I'm teetering on the edge of something that looks pretty grim, and it's clear that I'm about to topple right over the wrong side. It's called old age. Over the last few months the signs have become increasingly more clear and while I'd rather ignore them, my Buddhist teachings insist upon seeing things as they really are so I can't really just put my head in the sand and pretend it's not happening.
What I'm noticing the most is a bad combination of resistance to exercise, and not much energy or stamina when I do exercise. It would be so, so easy to just give in to that and vegetate, and that's something I really do not want to see happen. Right now, I'm aware of it and I am not giving in - at least, not completely. I do still walk to the library carrying the laptop (which weighs about 10 lbs), but one day last week it was a struggle to get there and back. Yesterday wasn't too bad, so I guess there's hope. When I manage to heft the weights I can tell how much upper body strength I've lost.
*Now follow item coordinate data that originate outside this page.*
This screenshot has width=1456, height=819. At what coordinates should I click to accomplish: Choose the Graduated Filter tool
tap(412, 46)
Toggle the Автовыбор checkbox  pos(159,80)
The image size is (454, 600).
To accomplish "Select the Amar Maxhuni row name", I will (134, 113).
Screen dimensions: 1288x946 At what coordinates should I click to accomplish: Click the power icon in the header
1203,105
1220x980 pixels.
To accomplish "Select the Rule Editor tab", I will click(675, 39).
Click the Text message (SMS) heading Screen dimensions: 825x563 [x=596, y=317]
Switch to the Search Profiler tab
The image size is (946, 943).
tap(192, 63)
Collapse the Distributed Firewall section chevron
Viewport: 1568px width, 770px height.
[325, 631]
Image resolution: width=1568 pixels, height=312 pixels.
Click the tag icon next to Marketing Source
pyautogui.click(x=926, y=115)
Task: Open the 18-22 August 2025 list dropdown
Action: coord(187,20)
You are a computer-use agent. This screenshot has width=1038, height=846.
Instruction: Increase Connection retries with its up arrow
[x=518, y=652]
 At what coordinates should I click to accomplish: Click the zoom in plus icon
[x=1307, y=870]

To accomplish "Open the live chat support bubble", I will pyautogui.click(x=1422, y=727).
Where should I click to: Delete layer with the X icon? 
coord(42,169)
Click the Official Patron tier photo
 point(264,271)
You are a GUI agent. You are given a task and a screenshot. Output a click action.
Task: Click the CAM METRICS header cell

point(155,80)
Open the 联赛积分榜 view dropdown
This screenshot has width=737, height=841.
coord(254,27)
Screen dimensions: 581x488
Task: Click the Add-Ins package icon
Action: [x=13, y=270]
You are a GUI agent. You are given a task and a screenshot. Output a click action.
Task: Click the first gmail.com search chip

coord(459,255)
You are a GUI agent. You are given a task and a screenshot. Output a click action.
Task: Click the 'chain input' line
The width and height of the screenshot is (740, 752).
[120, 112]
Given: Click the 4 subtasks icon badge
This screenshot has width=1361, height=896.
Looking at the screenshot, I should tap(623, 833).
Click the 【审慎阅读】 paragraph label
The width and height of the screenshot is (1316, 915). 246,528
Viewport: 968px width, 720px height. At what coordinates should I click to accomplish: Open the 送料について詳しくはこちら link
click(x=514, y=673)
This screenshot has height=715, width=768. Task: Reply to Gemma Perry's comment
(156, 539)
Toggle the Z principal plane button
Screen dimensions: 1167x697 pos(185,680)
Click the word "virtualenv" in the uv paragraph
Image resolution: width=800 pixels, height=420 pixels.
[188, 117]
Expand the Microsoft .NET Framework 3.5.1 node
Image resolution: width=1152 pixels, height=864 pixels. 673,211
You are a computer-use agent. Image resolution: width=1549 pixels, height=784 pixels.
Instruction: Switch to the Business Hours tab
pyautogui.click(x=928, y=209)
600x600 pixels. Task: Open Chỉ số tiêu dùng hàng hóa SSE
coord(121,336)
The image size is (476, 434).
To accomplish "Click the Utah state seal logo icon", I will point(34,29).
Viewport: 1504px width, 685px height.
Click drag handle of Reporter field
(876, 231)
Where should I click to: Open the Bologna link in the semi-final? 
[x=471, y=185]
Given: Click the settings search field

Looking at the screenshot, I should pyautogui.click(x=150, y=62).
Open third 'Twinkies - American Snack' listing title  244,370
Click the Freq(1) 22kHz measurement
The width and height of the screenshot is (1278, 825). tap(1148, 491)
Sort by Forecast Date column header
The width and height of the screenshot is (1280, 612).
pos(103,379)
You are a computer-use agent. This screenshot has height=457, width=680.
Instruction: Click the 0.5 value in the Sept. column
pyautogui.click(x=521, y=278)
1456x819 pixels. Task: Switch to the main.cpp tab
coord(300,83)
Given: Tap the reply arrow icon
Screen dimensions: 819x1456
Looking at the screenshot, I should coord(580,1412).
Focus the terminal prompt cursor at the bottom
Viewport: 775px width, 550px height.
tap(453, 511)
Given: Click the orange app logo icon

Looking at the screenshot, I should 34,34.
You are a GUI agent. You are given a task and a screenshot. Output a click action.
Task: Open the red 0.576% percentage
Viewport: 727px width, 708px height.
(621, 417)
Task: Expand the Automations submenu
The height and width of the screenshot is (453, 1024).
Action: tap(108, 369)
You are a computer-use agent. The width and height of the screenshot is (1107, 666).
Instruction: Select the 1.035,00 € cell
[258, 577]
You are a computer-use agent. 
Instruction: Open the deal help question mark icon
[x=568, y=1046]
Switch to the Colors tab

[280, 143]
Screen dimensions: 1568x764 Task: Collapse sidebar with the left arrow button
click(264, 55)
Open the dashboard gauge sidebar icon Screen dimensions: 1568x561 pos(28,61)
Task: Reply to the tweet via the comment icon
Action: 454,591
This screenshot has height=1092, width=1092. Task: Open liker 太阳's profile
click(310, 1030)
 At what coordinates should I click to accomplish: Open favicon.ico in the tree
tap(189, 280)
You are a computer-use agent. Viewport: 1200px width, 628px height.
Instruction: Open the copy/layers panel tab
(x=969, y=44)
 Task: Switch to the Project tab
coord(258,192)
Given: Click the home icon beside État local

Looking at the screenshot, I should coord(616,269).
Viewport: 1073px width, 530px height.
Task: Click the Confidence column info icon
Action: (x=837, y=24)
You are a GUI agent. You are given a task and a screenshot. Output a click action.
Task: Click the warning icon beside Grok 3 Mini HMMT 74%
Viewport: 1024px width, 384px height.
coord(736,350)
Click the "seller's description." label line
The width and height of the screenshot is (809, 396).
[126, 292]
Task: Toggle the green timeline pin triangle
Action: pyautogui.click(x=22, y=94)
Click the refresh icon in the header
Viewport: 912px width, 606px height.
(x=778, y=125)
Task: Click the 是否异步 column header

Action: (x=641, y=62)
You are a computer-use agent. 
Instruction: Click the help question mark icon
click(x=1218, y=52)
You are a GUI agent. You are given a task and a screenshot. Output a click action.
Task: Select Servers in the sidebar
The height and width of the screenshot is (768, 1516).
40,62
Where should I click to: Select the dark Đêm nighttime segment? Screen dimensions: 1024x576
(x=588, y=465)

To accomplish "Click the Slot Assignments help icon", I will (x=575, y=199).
My legs are still strong -- all that running, hiking, backpacking, cycling and leg presses, plus squatting and rising while working in the house and garden -- made them exceptionally strong, but if I don't keep walking and cycling and such, how long can I expect that to last? And I sure can't keep upper body strength if I can't manage to use the weights with some regularity.
Let's face it -- I've entered my 70th year and maybe it's time to just let go and vegetate. And yet, I know full well that doing so is the quickest route to losing all muscle tone, strength, and energy that's left.
It's a conundrum. Damned if I do, damned if I don't. There's not much I can do about the bits of mental confusion that show up from time to time, but with effort, I can keep the body strong. Where do I find the motivation to overcome the resistance?